Bu arada şunu da belirtmek gerekir. Nureddin Zengi hareketi Suriye Türklerinin hareketidir. Nureddin Zengi, Şam’ın Halep’in ve Suriye’nin gerçek sahibidir. Nureddin Zengi’nin dedesi, Malazgirt Meydan Savaşında, Alpaslan’ın sol yanında duran büyük bir komutandı. Savaşta sağ yanında Danişment Gazi vardı. Solunda da Aksungur Gazi..
Aksungur, Sultan Melikşah zamanında Halep’e vali olarak tayin olundu. Aksungur kısa zamanda Fırat’ın doğusuna da batısına da hakim oldu. Sınırlarını genişletti. Öldüğü zaman İmedettin Zengi yönetimi ele aldı. O da ölünce Seyfettin ve Nureddin kardeşlerden birisi, Fırat’ın doğusunda, birisi batısında kendi yönetimlerini kurdu. Batıda Nureddin.. Ağabeyi Seyfettin Doğu’da ..Aslında Zengiler Oğuz’un Avşar Boyu’ndandır. Halen Halep’te Avşar’ın en büyük aşiretlerinden biri Kuttubeyoğulları varlıklarını sürdürmektedirler.
Nureddin Zengi öldükten sonra karışıklıklardan istifade eden Selahaddih Eyyübi yönetimi ele aldı.Ve Zengi yönetimi bitti.
İşte böyle.. Suriye Türkleri 1000 yıl önceki hatırayı unutmadı. Onun için Nureddin Zengi’nin hatırını yad ediyorlar, adını yaşatıyorlar..
Başa dönersek..
Suriye’deki olaylar ve gelişmeler konusunda daha bir çok kalem yazı yazılabilir.

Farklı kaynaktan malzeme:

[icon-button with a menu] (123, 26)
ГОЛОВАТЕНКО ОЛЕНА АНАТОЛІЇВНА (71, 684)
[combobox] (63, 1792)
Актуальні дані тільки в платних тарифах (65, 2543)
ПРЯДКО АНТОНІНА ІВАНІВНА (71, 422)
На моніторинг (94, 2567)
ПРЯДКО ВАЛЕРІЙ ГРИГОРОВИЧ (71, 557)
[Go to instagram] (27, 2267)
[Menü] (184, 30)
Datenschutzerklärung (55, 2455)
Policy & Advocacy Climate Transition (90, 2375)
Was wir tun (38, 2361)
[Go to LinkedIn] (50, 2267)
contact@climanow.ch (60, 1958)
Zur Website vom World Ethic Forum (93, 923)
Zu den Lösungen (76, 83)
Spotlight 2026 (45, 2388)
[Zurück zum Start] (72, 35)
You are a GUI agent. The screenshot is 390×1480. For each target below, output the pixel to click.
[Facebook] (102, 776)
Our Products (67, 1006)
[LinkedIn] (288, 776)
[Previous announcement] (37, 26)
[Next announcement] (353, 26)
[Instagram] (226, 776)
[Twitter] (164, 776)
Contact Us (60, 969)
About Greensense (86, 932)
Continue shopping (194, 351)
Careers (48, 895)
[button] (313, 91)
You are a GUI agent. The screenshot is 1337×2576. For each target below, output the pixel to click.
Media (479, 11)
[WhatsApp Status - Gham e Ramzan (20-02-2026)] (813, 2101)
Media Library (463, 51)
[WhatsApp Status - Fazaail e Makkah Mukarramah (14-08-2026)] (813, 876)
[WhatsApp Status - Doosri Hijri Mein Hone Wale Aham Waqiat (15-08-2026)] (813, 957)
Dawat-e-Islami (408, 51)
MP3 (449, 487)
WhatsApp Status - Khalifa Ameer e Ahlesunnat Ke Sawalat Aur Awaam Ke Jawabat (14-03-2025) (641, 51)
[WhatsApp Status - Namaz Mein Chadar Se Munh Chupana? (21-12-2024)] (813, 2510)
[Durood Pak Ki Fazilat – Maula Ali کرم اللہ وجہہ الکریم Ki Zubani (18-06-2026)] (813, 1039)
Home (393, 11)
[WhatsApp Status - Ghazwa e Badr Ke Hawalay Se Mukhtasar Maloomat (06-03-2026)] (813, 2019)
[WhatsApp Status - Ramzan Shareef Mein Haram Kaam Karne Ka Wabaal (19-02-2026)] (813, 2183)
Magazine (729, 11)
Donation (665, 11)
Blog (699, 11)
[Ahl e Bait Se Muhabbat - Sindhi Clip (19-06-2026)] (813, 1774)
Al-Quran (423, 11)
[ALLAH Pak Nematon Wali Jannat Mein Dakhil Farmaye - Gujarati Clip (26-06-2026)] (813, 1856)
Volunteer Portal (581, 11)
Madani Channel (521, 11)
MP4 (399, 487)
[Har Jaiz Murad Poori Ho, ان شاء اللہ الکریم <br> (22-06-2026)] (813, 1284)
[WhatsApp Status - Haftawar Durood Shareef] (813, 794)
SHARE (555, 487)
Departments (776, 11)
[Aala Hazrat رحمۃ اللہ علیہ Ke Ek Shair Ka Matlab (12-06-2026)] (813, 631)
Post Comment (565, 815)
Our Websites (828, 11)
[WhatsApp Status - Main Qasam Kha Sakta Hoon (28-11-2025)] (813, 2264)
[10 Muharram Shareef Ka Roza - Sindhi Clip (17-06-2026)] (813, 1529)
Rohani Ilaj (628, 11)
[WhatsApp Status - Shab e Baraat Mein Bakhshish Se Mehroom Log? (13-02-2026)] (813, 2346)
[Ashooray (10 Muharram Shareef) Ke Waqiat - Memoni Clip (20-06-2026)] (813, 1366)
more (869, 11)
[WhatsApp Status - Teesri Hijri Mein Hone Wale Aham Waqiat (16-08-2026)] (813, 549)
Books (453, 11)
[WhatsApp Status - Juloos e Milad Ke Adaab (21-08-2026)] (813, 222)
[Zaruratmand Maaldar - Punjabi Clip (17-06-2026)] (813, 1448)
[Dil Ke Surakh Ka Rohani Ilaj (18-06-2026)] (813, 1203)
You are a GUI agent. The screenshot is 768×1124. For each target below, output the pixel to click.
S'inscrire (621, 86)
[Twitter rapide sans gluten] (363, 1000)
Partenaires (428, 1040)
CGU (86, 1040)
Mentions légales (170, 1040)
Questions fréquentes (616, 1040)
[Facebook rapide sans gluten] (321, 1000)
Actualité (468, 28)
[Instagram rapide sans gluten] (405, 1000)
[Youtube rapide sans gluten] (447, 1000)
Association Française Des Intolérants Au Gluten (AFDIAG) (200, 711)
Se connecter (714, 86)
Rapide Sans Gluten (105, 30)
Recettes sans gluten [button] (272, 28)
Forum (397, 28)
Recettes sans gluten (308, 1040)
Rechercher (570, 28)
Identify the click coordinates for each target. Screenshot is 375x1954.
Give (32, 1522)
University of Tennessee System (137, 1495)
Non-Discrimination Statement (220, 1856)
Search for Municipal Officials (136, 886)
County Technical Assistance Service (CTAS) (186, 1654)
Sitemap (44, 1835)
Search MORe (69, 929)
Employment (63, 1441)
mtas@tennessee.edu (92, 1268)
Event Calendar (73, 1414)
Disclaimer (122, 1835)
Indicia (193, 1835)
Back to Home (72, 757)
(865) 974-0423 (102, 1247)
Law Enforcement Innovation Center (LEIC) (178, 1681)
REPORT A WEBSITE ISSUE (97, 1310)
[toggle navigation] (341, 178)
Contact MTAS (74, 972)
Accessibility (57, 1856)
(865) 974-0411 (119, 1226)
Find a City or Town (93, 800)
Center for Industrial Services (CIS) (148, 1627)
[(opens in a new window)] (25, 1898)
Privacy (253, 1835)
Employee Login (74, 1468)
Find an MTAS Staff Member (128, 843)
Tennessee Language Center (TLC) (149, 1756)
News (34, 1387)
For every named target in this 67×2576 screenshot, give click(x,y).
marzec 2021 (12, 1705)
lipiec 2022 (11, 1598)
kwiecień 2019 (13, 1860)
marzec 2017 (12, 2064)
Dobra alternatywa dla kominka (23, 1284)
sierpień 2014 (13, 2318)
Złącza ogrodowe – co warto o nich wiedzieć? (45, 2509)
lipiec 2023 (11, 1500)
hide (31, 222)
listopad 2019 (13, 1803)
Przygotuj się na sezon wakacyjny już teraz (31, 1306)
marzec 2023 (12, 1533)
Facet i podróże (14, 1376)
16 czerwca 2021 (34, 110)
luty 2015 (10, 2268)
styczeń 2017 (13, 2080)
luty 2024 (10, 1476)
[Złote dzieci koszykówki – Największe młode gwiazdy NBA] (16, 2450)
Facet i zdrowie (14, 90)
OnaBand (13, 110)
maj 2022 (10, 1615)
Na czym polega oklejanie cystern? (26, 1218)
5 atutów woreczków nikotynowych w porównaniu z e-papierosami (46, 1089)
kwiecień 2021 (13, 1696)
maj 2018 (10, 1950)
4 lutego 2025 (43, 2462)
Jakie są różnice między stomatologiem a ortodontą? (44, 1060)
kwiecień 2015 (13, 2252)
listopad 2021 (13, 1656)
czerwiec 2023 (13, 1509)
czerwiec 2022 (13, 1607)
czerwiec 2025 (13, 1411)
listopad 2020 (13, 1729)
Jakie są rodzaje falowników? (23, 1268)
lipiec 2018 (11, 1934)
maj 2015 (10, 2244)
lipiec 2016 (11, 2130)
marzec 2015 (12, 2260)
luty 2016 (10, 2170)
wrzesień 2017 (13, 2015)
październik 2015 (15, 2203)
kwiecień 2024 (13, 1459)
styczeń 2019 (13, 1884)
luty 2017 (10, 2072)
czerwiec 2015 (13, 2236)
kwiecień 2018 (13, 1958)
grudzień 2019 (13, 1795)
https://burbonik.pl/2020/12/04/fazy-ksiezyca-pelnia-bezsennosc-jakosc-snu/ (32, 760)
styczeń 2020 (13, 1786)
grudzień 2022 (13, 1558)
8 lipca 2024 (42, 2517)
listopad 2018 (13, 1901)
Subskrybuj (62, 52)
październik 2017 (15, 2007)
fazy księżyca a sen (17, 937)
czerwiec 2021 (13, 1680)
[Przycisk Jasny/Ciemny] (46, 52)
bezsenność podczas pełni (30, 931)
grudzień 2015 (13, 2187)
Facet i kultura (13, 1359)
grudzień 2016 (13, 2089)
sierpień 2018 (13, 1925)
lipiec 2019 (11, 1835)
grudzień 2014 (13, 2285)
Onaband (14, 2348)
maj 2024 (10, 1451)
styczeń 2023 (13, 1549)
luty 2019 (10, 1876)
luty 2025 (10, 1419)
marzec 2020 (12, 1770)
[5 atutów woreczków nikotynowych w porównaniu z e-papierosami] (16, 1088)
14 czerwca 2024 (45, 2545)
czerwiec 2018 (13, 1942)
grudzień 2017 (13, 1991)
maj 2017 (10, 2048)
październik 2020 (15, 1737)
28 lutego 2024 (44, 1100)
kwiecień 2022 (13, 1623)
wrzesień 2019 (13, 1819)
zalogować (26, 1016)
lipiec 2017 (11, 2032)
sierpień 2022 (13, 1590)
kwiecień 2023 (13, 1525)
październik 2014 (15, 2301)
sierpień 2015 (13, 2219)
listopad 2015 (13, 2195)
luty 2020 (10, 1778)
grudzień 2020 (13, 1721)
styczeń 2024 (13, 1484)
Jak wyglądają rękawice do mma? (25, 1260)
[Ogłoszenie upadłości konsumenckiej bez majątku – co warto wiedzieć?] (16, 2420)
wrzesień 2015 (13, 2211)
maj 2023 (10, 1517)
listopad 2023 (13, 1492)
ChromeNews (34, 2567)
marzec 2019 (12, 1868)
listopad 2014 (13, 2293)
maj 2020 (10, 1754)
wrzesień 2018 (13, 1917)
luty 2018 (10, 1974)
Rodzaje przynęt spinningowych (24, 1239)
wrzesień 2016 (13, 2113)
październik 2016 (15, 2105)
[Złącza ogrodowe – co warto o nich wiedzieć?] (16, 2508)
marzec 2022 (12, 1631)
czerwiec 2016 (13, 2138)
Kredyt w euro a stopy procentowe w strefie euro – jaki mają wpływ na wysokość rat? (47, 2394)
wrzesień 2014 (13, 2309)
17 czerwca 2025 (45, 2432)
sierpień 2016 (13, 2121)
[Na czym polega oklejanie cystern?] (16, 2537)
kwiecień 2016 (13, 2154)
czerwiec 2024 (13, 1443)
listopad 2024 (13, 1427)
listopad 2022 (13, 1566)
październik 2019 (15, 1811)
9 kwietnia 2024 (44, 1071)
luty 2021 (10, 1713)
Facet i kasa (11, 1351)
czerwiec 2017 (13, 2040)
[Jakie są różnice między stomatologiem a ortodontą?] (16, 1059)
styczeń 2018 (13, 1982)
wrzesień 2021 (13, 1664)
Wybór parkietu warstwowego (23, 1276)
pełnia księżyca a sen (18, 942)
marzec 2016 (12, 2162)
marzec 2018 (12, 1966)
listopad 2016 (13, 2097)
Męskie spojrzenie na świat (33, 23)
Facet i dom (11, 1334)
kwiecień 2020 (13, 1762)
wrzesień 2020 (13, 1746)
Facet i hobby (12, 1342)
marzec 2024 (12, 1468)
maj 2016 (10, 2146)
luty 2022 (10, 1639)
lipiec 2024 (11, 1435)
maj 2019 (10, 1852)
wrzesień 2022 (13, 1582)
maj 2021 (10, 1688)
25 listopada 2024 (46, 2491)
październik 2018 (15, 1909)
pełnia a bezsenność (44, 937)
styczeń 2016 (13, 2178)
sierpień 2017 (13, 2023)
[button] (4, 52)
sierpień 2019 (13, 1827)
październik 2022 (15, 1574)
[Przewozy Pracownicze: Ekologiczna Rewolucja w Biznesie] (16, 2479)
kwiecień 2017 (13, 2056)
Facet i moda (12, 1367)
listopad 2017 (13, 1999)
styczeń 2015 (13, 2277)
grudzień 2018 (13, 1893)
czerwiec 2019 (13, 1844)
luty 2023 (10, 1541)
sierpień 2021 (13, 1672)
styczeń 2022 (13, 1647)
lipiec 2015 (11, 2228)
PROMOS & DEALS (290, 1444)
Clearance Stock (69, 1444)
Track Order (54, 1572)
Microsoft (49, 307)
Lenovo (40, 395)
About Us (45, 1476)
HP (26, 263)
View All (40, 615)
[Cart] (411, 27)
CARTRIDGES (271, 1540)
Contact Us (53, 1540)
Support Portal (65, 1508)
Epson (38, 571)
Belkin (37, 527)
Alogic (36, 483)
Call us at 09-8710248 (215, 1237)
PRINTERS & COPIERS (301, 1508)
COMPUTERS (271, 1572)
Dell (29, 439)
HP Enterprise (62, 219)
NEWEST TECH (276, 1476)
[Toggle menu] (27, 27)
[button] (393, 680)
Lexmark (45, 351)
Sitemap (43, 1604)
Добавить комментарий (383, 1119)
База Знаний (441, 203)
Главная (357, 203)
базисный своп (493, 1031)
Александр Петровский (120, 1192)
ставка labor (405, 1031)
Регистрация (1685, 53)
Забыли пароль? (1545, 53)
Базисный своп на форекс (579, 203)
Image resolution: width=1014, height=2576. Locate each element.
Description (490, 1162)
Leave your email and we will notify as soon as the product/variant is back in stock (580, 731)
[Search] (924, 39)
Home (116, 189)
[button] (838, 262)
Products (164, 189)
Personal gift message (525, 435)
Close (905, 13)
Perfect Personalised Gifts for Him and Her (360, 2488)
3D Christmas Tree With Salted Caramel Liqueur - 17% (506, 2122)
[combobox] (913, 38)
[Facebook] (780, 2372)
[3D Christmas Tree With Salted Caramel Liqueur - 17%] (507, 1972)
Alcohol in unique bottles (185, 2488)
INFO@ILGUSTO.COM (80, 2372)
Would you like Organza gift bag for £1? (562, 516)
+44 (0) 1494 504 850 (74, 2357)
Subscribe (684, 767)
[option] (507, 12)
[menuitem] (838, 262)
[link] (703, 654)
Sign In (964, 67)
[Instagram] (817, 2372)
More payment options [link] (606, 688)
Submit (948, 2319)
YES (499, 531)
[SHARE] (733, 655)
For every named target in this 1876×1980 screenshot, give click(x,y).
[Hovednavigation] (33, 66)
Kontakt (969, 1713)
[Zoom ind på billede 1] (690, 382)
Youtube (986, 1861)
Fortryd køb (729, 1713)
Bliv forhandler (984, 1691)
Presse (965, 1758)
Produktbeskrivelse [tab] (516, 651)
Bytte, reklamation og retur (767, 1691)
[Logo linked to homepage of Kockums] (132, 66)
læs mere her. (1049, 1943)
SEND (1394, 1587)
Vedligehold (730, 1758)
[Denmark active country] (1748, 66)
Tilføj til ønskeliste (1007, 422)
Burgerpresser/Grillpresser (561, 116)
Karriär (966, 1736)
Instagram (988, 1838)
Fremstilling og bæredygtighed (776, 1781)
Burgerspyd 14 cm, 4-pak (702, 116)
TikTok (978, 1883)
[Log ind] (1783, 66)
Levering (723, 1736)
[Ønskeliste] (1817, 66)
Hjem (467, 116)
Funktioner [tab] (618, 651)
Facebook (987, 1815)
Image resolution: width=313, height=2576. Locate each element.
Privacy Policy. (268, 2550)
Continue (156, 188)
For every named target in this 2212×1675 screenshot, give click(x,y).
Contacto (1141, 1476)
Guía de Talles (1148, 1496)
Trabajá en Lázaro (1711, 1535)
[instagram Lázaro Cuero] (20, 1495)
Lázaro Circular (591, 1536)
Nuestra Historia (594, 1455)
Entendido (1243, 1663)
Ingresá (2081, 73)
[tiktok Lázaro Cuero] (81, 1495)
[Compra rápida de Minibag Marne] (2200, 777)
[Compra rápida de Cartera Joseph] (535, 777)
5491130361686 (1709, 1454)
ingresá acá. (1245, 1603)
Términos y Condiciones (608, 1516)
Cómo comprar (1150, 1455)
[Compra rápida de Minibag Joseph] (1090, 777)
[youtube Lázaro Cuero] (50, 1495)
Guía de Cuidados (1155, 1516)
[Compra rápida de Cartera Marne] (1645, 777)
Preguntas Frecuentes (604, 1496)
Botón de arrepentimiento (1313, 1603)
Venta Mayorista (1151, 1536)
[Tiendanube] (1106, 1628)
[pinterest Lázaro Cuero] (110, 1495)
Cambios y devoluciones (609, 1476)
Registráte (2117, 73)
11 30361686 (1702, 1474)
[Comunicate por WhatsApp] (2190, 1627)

Konu çok çünkü..
Suriye’de kurtlar işin diplomatik ve siyasi yönü ile ilgileneceklerinden şimdiye kadar başlarını kaldırıp seslerini çıkarmadı demiştik. Ülkedeki silahlı gruplar birbirine düşmezse birlik daha kolay kurulacaktır
Husumet , harbin başarı ile bitmesinden sonra başlar.Harp esnasında hedef tektir.Düşman tektir. Ortalık durulduğunde herkes yeni bir hesaba girişebilir.Yani ihtilaller harpten sonra olur. Bu oyuna gelmemeli muhalif gruplar,yani şimdi itikadar olanlar..Pusudakiler bunu gözlüyor.Küçük bir ihtilafı büyütürler. Türkiye’nin gücü yettiği ölçüde Suriye’nin birliğini tavsiye etmelidir derim ben.. Muhaliferin büyük kısmına sözü geçiyor nasıl olsa..Suriye’nin istikrarı güney sınırlarımızın teminatıdır.